Supplied text:
Perhaps we need waiting rooms or housing projects for the young. Perhaps we need the mass equivalent of those girls' finishing schools of the last century in which young ladies were accommodated with genteel occupations in that difficult period between the time at which they reached physical maturity and the time at which they could get married. But it would be helpful if things were called by their right names.
` To call a waiting room or a housing project a college or an educational institution is to cheat the student and his parents and to confuse the public still further about what a college, or an educational institution, or an education is.

The doctrine that educational opportunity should be open to all is the great American contribution to the theory and practice of education. But you will notice that the opportunity that should be open to all is educational opportunity, not the opportunity to spend two years doing anything that occurs to you in a place erroneously denominated a college.
` The advocates of the two-year community college either keep silent altogether about what its curriculum is to be or say that it is to be whatever the students would like to have it. This is based on the hypothesis, which I regard as wholly undemocratic, that these students cannot be educated, and therefore they might as well do anything they care to.

Given data:
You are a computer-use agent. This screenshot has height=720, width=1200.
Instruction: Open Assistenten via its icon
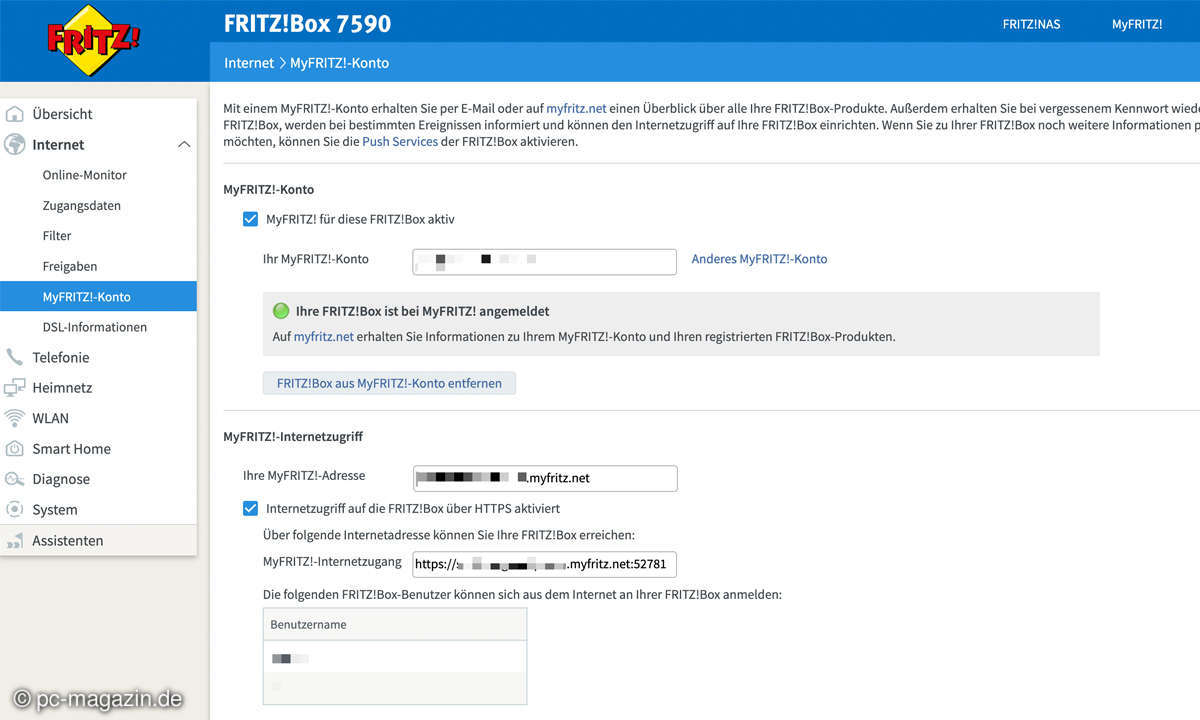pos(15,541)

Written tasks:
(1) Using the passage on community colleges that comes before the data, list the things the writer suggests "perhaps we need" for the young.
(2) According to the passage on community colleges above the data, what is the doctrine that educational opportunity should be open to all?
(3) Duplicate the section of the passage on community colleges that begins with the words "The doctrine that" and ends with "denominated a college.".

Answers to the problems:
(1)
- Waiting rooms
- Housing projects for the young
- The mass equivalent of the girls' finishing schools of the last century

(2) It is the great American contribution to the theory and practice of education.

(3)
The doctrine that educational opportunity should be open to all is the great American contribution to the theory and practice of education. But you will notice that the opportunity that should be open to all is educational opportunity, not the opportunity to spend two years doing anything that occurs to you in a place erroneously denominated a college.